The U.S. Securities and Exchange Commission (SEC) has recently taken a series of noteworthy actions — particularly asking potential Solana ETF issuers to revise and resubmit their S-1 filings, with sources suggesting the inclusion of staking features is also being considered. This has fueled optimism that a Solana spot ETF could be approved sooner than expected.
According to TheBlock, SEC has given issuers just one week to update their S-1 documents. The requested revisions focus on two key aspects: clarifying the process for redemptions (where shares are exchanged for actual crypto rather than cash) and providing detailed plans on how staking will be handled. These requests hint that the SEC may be open to ETFs that allow staking.

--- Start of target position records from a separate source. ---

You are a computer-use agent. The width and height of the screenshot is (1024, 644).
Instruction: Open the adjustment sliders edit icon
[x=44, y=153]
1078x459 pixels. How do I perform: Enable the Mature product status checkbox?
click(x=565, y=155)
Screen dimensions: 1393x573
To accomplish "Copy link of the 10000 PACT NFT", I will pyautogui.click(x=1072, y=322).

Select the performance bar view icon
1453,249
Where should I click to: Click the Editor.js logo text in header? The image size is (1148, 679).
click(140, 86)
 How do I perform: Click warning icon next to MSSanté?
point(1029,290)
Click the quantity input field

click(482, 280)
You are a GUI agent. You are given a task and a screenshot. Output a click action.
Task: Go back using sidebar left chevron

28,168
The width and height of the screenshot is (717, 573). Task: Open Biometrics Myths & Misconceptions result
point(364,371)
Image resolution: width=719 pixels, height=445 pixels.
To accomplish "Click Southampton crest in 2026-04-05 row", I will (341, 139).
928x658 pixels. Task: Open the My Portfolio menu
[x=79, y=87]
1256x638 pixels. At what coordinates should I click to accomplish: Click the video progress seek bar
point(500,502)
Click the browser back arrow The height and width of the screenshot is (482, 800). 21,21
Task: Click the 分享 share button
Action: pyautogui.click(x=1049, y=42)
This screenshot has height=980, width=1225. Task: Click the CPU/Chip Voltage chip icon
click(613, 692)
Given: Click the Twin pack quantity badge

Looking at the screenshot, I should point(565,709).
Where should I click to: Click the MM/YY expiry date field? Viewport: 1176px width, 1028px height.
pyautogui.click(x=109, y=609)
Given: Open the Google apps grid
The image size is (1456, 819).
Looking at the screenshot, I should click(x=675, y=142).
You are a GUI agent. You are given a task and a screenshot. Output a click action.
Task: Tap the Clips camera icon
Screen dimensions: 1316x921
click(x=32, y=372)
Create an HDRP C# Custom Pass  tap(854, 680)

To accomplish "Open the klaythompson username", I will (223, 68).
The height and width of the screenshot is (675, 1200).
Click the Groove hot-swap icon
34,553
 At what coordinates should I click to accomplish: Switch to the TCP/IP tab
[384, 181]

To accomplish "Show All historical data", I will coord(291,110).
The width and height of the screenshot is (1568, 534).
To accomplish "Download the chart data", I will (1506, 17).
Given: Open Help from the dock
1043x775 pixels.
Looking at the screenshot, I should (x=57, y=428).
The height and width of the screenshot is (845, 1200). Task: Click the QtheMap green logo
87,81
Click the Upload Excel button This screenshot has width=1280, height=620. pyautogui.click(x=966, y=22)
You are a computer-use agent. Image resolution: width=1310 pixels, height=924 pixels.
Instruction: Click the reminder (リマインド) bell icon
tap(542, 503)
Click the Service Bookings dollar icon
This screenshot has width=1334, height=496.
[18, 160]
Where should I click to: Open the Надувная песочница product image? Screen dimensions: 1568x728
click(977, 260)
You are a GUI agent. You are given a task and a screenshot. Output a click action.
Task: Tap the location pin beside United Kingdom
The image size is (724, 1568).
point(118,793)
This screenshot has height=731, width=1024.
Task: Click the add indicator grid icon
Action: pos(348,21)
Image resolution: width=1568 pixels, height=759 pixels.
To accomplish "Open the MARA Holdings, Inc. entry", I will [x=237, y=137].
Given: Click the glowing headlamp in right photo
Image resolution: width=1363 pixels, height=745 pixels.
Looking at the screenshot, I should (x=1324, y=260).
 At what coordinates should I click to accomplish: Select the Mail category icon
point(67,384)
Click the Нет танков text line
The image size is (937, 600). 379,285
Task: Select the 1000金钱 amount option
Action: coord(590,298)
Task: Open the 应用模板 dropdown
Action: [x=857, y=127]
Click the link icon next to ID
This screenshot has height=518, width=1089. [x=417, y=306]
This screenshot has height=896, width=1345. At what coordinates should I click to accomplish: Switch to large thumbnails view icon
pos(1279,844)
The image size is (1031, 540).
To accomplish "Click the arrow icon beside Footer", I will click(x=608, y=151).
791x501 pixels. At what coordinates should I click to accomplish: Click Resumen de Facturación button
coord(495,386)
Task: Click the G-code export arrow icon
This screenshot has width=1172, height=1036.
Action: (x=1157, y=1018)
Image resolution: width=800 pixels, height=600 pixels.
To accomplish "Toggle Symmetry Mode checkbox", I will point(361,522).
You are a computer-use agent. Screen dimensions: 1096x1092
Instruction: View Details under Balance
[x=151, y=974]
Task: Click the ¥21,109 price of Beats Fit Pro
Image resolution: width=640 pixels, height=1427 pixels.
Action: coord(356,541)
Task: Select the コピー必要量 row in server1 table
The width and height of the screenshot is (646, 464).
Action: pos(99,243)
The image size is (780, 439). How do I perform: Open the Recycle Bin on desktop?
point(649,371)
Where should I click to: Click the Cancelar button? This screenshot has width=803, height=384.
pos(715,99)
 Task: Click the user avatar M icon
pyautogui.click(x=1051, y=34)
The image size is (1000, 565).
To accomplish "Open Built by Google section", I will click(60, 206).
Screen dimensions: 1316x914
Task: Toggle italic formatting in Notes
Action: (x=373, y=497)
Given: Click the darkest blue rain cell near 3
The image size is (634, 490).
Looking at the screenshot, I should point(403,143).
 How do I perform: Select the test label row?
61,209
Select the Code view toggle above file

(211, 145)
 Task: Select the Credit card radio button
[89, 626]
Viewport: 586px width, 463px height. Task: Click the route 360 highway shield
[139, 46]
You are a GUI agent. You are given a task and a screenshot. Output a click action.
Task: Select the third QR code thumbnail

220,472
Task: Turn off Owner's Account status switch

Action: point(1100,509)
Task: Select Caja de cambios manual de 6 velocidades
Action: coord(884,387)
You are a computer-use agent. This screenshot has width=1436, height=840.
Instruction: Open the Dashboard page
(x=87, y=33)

Many in the market see this as a clear sign that the approval process is accelerating. While the official decision deadline is set for October 2025, analysts believe approval could come as early as July — or within three to five weeks after that.
Several major asset managers — including Fidelity, Franklin Templeton, VanEck, Bitwise, Canary Capital, 21Shares, and Grayscale — are actively pursuing approval for a Solana ETF.
Bloomberg analyst Eric Balchunas raised the probability of approval from 70% to 90% back in April. He pointed to the Chicago Mercantile Exchange (CME) launching SOL futures in February as a strong positive indicator. Historically, CME futures have preceded ETF approvals for both Bitcoin and Ethereum, suggesting a similar path for Solana.
Prediction markets like Polymarket are also bullish, pricing in a 91% chance that a Solana ETF gets approved by the end of 2025. Some analysts even believe SOL could surge past the $200 mark in June if momentum continues.
If approved — especially one that includes staking — the Solana ETF would offer traditional investors an easy way to gain exposure to SOL. It could also set a precedent for staking-enabled ETFs more broadly, likely prompting similar moves for Ethereum ETFs. With the added appeal of staking yields, investor demand could grow even stronger.
Disclaimer:
I am not a financial advisor. This content is for informational and educational purposes only.